The gradual narrowing of the deficit in 2026 would result from higher planned revenue growth of 2.7% to MYR343.1bn over contained expenditure increase of 1.7% to MYR419.2bn (2.9% and 1.6% growth, respectively, in 2025). Both sides of the ledger would benefit from ongoing fiscal reforms extending into 2026. Government coffers are set to be supported by an expanded sales and services tax (already effective from July 2025), increased efficiency in tax collection through e-invoicing, and other measures like higher duties on cigarettes and alcohol and carbon taxes. These come at a time when real GDP growth is cushioned by domestic resilience despite external headwinds (2026: 4.0-4.5%, 2025: 4.0-4.8%). Spending is projected to be contained by a 14.1% reduction in subsidies and social assistance outlays, despite higher development expenditure increase of 3.1% aimed at sustaining economic competitiveness.
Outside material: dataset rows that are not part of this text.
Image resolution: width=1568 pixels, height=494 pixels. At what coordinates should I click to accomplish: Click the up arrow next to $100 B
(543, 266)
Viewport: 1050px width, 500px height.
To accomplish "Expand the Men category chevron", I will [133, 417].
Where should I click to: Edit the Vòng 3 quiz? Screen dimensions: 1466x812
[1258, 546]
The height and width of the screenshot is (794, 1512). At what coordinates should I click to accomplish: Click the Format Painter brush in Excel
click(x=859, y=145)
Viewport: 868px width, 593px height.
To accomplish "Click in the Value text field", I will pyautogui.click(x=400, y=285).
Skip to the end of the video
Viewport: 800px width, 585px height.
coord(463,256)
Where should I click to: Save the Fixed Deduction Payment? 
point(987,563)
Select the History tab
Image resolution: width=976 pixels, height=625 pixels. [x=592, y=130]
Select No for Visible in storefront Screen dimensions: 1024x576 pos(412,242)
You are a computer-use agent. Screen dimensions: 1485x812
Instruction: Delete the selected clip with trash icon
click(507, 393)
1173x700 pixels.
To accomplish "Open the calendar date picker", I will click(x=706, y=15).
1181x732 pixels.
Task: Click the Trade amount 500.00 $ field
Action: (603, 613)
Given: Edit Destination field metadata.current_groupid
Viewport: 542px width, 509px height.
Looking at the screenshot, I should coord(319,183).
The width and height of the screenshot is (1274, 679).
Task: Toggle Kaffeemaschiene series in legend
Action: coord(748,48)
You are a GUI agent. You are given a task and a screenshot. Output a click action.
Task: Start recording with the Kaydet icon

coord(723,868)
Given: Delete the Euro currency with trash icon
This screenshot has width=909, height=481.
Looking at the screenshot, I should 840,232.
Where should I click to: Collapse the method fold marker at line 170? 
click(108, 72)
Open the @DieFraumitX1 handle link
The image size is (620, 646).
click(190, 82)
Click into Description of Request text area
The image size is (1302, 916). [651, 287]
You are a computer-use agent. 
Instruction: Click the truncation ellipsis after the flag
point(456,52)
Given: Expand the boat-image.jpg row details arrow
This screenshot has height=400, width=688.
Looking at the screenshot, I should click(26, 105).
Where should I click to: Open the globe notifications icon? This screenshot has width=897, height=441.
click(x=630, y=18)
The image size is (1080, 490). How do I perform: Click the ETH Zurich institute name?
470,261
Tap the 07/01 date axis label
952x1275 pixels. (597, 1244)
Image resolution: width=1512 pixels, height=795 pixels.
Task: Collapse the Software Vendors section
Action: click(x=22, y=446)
Despite several subsidy rationalisation policies including September 2025’s RON95 reform, Malaysia’s inflation remains manageable. This has been due to a calibrated approach that balanced subsidy cuts with the impact on cost-of-living, amid benign global cost conditions. We therefore lower our average headline inflation forecast to 1.4% for 2025 and 2.0% for 2026. Malaysian government securities (MGS) yields have risen from their bottom in mid-August 2025, but muted inflation and prospects for lower net government borrowings due to a smaller fiscal deficit should anchor MGS yields with a downward bias.



Chua Han Teng, CFA

Senior Economist - Asean
[email protected]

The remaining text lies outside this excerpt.